A Síndrome de Lise Tumoral (SLT) é uma emergência oncológica que resulta da rápida destruição de células tumorais, liberando seu conteúdo intracelular na circulação sanguínea. É mais comum em neoplasias com alta taxa de proliferação e grande massa tumoral, como leucemias e linfomas de alto grau, especialmente após o início da quimioterapia. A compreensão de suas alterações metabólicas e manejo é crucial para residentes, pois a SLT pode levar a complicações graves e potencialmente fatais se não for prontamente reconhecida e tratada. A fisiopatologia da SLT envolve a liberação de grandes quantidades de potássio, fosfato e ácidos nucleicos (que são metabolizados a ácido úrico) das células tumorais em lise. Isso resulta em hipercalemia, hiperfosfatemia e hiperuricemia. A hiperfosfatemia, por sua vez, leva à precipitação de fosfato de cálcio nos tecidos, incluindo os rins, causando hipocalcemia secundária e insuficiência renal aguda. A hipercalemia pode causar arritmias cardíacas, e a hiperuricemia pode levar à nefropatia por ácido úrico. O manejo da SLT é focado na prevenção e no tratamento das alterações metabólicas. A prevenção inclui hidratação intravenosa vigorosa para aumentar o fluxo urinário e o uso de agentes hipouricemiantes, como o alopurinol (inibidor da xantina oxidase) ou a rasburicase (uricase recombinante, que converte ácido úrico em alantoína, mais solúvel). O tratamento das alterações estabelecidas envolve a correção da hipercalemia (com gliconato de cálcio para estabilização da membrana, insulina/glicose, beta-agonistas), da hiperfosfatemia (com quelantes de fosfato) e da hipocalcemia sintomática (com cálcio intravenoso). Em casos de insuficiência renal aguda grave ou refratária, a diálise pode ser necessária.
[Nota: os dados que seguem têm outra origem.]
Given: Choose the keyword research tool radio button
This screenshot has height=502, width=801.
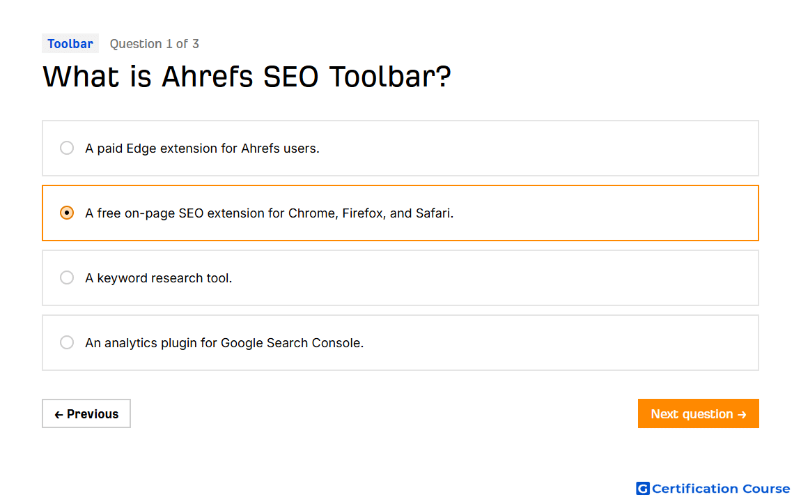Looking at the screenshot, I should click(x=67, y=277).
As principais alterações metabólicas na SLT são hiperuricemia (pela liberação de purinas), hipercalemia (pela liberação de potássio intracelular) e hiperfosfatemia (pela liberação de fosfato intracelular). A hiperfosfatemia pode levar secundariamente à hipocalcemia devido à precipitação de fosfato de cálcio.
As complicações mais graves da SLT incluem insuficiência renal aguda (devido à precipitação de cristais de ácido úrico e fosfato de cálcio nos túbulos renais), arritmias cardíacas (devido à hipercalemia) e convulsões ou tetania (devido à hipocalcemia).
A prevenção envolve hidratação vigorosa e uso de alopurinol ou rasburicase para controlar a hiperuricemia. O tratamento das alterações metabólicas inclui correção da hipercalemia (com gliconato de cálcio, insulina/glicose), da hiperfosfatemia (com quelantes de fosfato) e da hipocalcemia (com cálcio intravenoso, se sintomática), além de diálise em casos de insuficiência renal refratária.